We're one month into it, and Spring is in full force here in the Silicon Valley. This season is all about rebirth, both figurative and literal, and as such, it seems like the time for our competition to dust off their old FUD, and try to put in a new spin on it. Tony Asaro in a recent post referred to one example.
The latest example stems from a post by Sepaton's resident blogger, Jay Livens, on the heels of their announcement that they closed a sixth round of funding.
He states:
"One of the questions I often get asked is 'how do your products compare to Data Domain's?' In my opinion, we really don't compare because we play in different market segments. Data Domain's strength is in the low-end of the market, think SMB/SME while SEPATON plays in the enterprise segment.
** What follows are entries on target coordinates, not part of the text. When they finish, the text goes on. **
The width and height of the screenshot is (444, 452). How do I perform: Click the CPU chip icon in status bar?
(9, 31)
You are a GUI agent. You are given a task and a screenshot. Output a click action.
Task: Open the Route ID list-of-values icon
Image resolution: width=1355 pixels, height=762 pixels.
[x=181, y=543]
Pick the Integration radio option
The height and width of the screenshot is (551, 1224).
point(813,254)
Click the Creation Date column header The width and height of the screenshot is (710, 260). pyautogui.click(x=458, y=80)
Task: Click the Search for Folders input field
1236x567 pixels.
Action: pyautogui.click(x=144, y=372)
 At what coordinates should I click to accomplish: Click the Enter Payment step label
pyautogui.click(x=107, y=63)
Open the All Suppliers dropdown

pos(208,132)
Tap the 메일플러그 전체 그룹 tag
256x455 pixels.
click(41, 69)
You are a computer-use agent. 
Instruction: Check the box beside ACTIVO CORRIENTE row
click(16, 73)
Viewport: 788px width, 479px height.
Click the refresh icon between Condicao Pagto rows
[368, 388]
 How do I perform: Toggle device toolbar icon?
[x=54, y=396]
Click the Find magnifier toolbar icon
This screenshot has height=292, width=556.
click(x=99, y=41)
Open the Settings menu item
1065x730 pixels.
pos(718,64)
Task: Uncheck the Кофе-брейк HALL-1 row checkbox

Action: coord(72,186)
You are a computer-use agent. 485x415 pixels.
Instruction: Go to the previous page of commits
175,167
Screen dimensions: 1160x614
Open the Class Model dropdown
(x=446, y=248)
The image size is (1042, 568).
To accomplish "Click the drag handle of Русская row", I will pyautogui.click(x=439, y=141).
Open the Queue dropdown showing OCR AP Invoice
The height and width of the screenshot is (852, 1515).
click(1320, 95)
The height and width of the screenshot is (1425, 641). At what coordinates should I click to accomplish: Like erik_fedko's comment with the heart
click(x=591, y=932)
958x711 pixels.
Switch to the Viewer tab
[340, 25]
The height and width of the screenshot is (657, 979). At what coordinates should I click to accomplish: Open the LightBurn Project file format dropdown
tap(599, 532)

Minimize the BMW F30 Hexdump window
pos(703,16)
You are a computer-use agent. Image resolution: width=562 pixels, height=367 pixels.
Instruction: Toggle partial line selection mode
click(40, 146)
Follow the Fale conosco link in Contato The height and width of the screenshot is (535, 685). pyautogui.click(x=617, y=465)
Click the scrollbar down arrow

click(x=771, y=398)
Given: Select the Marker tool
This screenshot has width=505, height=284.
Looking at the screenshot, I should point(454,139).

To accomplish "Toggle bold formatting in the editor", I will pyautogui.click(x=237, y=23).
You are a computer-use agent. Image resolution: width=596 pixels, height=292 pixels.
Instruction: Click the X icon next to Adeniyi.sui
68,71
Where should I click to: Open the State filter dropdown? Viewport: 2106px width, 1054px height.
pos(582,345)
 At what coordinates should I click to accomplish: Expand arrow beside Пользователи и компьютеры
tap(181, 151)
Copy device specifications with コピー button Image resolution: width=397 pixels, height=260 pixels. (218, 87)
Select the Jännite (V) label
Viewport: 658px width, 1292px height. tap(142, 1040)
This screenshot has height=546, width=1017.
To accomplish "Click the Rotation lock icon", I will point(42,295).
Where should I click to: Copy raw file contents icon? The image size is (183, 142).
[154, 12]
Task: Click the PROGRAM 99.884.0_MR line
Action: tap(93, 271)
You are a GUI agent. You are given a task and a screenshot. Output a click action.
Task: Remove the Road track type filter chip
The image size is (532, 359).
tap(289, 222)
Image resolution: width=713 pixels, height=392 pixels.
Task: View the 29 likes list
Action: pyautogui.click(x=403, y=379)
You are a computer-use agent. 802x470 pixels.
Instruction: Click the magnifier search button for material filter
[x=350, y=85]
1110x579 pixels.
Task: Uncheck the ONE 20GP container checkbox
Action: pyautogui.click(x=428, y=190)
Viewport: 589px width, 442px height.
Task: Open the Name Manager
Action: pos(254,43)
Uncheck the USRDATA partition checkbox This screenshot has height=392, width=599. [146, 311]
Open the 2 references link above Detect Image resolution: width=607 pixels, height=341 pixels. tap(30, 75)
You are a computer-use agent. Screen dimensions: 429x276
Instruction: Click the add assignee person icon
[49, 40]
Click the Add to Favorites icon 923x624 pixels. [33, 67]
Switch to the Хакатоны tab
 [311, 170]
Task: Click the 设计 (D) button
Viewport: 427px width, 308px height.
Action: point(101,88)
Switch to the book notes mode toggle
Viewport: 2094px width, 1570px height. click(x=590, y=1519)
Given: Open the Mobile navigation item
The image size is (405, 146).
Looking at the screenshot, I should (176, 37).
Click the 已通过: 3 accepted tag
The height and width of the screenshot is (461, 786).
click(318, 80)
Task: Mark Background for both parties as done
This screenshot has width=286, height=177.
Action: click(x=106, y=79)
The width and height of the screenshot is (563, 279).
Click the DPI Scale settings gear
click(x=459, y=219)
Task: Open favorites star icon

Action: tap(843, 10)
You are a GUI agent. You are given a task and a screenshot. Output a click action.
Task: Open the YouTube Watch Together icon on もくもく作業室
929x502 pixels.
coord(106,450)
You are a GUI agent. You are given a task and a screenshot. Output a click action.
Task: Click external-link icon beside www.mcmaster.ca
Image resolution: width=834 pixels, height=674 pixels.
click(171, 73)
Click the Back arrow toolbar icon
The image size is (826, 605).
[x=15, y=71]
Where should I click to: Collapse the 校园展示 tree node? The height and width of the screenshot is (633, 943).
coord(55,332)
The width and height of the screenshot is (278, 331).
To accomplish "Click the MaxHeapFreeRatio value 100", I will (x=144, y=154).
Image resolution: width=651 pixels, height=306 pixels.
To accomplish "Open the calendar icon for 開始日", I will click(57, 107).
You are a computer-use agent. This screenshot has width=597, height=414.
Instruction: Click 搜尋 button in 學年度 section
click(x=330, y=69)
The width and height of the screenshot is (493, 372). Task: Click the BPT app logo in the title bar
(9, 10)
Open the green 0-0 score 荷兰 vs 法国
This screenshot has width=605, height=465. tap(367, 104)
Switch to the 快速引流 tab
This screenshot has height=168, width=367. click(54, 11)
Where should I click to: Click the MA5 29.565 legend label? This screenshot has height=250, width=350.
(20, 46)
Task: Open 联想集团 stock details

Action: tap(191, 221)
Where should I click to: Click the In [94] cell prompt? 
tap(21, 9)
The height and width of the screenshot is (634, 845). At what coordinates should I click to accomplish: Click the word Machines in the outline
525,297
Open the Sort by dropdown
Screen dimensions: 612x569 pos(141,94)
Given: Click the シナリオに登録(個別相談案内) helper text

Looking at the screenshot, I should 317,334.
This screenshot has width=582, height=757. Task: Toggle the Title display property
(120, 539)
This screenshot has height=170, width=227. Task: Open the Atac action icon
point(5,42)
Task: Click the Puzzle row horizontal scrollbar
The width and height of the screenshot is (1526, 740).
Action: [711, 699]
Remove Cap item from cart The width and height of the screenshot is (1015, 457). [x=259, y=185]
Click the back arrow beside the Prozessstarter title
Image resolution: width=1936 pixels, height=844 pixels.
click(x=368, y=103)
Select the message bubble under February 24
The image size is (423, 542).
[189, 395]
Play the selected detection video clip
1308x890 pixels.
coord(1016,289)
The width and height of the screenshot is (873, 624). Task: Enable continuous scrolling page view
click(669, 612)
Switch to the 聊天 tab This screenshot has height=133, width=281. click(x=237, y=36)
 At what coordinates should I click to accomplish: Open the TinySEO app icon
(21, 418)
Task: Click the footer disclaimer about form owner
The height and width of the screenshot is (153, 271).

These two segments have very different needs, which are reflected in the fundamentally different architectures of the SEPATON and Data Domain products."
Let's examine the facts. Our systems are deployed in the datacenters of many large enterprises. For example, the major financial services firm where I did my last field installation is storing over 5PB across four geographically distributed datacenters. These large enterprise customers clearly see the value in Data Domain's well-designed inline approach that does not slow down backups or restores, enables immediate replication of deduplicated data, and makes the deduplication process transparent to users and applications. To do this in practice is difficult since the process of identifying duplicates inline is inherently a very compute intensive process. WIthout careful thought about how to inline, the resulting design makes inefficient use of CPU, memory and disk resources or just runs too slowly to be effective.
Vendors that cannot successfully navigate these challenges must go to market with post-process deduplication systems. While this may allow them to avoid the hard problems of delivering deduplication with speed and simplicity, the consequences are many. Directly stated, post-process deduplication systems are just like traditional storage systems. They have the same disk I/O bottlenecks as traditional VTLs - they require disproportionately high spindle counts just to land the native data to a disk cache. That data must then be read back from disk and deduplicated before any additional processes, such as replication or verification, can occur.
This last point is critical, as in our experience, replication is the number one enterprise capability that our customers and prospects require in a deduplication storage solution, as it is key to enabling simple, reliable, and cost-effective disk-based DR. In this article from January 2006, announcing the ability to replicate the native data between their VTL's, Sepaton's president/CEO seems to share our belief in the importance of this capability:
"In recent years there have been numerous public accounts of lost or stolen tapes and the resulting corporate pressure to solve data loss. The risks are high - lost revenue and productivity, increase in customer dissatisfaction, fines and penalties and damaged corporate reputations," said Mike Worhach, president and CEO, SEPATON, Inc.
Customers looking for deduplication and replication solution who do their research will learn that Sepaton still does not have any ability to replicate deduplicated data, while our ability to do this is proven across thousands of customers. Different definitions of "enterprise" indeed.